Comment garantissez-vous la qualité, la traçabilité et les engagements environnementaux de Mutti ?
La qualité et la traçabilité sont inscrites dans l’ADN de Mutti depuis sa fondation en 1899. Toutes nos tomates sont cultivées en plein champ, exclusivement en Italie, dans un rayon moyen de 100 kilomètres autour de nos trois usines, deux en Émilie-Romagne, une dans le sud du pays. Elles sont récoltées au cœur de la saison, et transformées dans un délai moyen de six heures, ce qui garantit une fraîcheur exceptionnelle. Nous collaborons avec 800 agriculteurs partenaires, souvent depuis plusieurs générations. Nous leur offrons une rémunération moyenne supérieure de 13 % au prix du marché, afin de garantir un produit d’une qualité irréprochable.

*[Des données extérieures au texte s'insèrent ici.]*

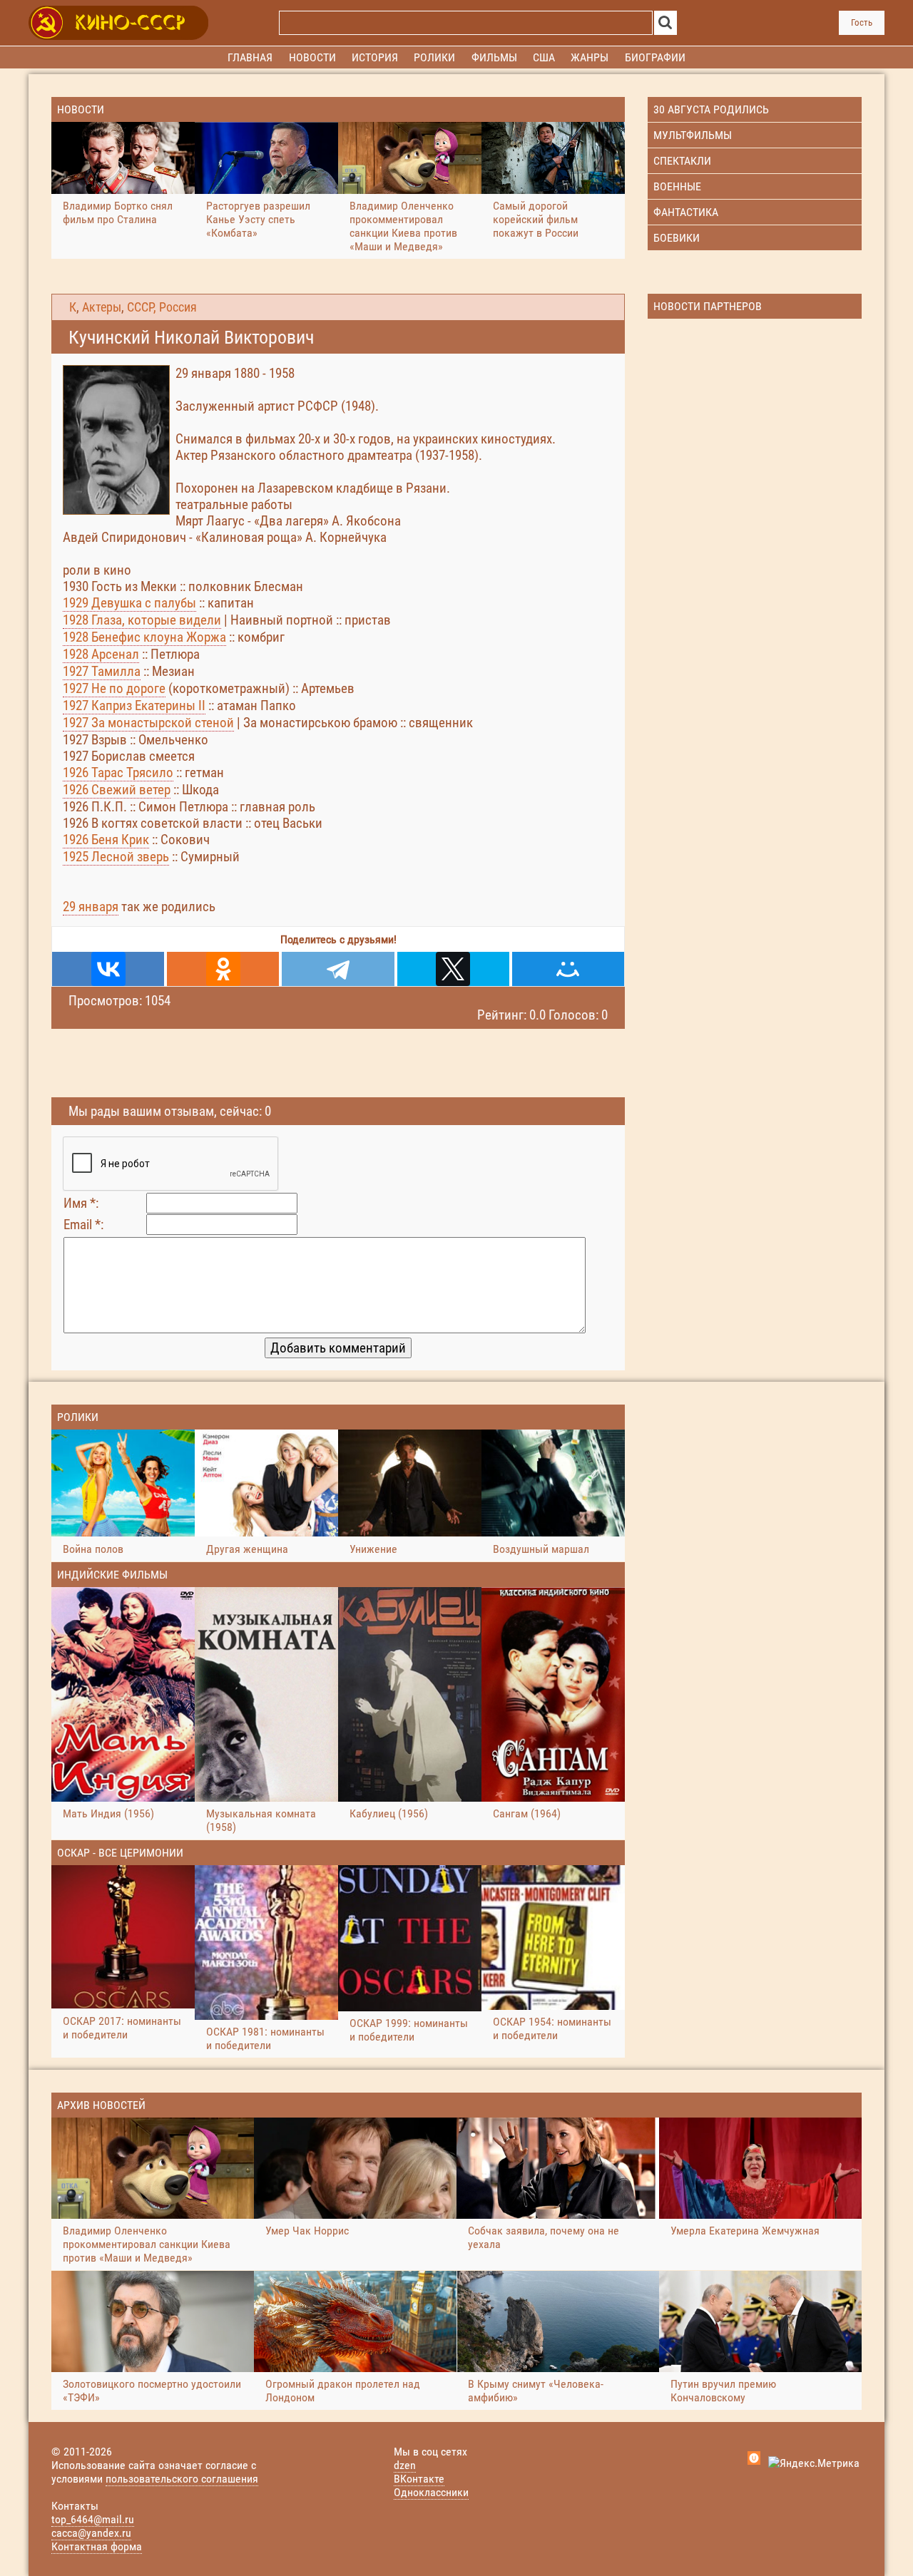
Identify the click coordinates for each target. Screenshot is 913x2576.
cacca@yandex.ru (91, 2533)
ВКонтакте (419, 2478)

De plus, notre service agriculture interne travaille à leurs côtés pour optimiser les rendements, anticiper les récoltes et intégrer les meilleures pratiques. Sur le plan environnemental, depuis 2010, avec WWF, nous réduisons la consommation d’eau grâce à des outils innovants comme des capteurs d’humidité. Nous accompagnons nos agriculteurs dans cette gestion optimisée. Toute notre production est en agriculture raisonnée, et 10 à 15 % en bio. Nous sommes également prêts à répondre à une demande croissante de produits sans résidus de pesticides.

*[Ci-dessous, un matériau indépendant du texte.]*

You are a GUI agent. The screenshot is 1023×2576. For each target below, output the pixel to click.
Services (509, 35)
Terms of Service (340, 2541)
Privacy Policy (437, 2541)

Quels sont les défis actuels et les perspectives de Mutti France ?
Le principal défi cette année a été la mauvaise récolte 2024. Cela a engendré des ruptures de stock, notamment sur notre sauce pizza, et nous en subissons les conséquences jusqu’à la prochaine récolte. Mais c’est aussi le reflet de notre engagement: nous refusons de sacrifier la qualité, quitte à vendre moins. Malgré cela, nous continuons à croître : +17 % en 2024, et déjà +6 % au premier semestre 2025. Il reste un potentiel énorme, notamment via nos produits « mastodontes » comme la sauce pizza et la pulpe, mais aussi à travers la diversification de notre gamme et l’optimisation des formats.

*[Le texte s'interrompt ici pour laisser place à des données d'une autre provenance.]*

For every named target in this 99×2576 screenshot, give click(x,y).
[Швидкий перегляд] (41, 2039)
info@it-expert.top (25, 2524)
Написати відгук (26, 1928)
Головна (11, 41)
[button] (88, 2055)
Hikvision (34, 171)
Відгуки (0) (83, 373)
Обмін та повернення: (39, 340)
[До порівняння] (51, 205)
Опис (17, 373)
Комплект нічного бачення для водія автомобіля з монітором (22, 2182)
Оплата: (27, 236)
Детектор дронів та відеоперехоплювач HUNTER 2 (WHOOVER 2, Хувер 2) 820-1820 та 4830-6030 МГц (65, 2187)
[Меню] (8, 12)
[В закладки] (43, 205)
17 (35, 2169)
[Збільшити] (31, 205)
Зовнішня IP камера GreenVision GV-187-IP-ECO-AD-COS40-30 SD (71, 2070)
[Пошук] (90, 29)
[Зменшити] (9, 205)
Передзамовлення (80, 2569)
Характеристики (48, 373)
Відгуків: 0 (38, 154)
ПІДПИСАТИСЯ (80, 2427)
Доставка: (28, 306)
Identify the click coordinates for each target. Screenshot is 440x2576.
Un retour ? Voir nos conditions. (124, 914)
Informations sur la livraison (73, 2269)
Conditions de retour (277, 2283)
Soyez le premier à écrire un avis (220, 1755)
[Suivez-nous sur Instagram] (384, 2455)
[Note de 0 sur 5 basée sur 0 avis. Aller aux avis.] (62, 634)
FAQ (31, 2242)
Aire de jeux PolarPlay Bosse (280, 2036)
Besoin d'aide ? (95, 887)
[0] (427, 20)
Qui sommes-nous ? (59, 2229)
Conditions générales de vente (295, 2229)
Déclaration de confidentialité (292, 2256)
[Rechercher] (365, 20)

Nos produits sont disponibles en boîtes ou en poches souples, qui sont très pratiques, faciles à stocker et plus légères à recycler, donc moins taxées. Mutti reste peu connu en grande distribution, ce qui offre un vrai levier de croissance, complémentaire au CHR. À l’international, la France reste la première filiale du groupe (13 % du chiffre d’affaires) et l’Allemagne progresse aussi. Enfin, Mutti demeure une entreprise familiale portée par Francesco Mutti, dont le nom engage une exigence personnelle de qualité.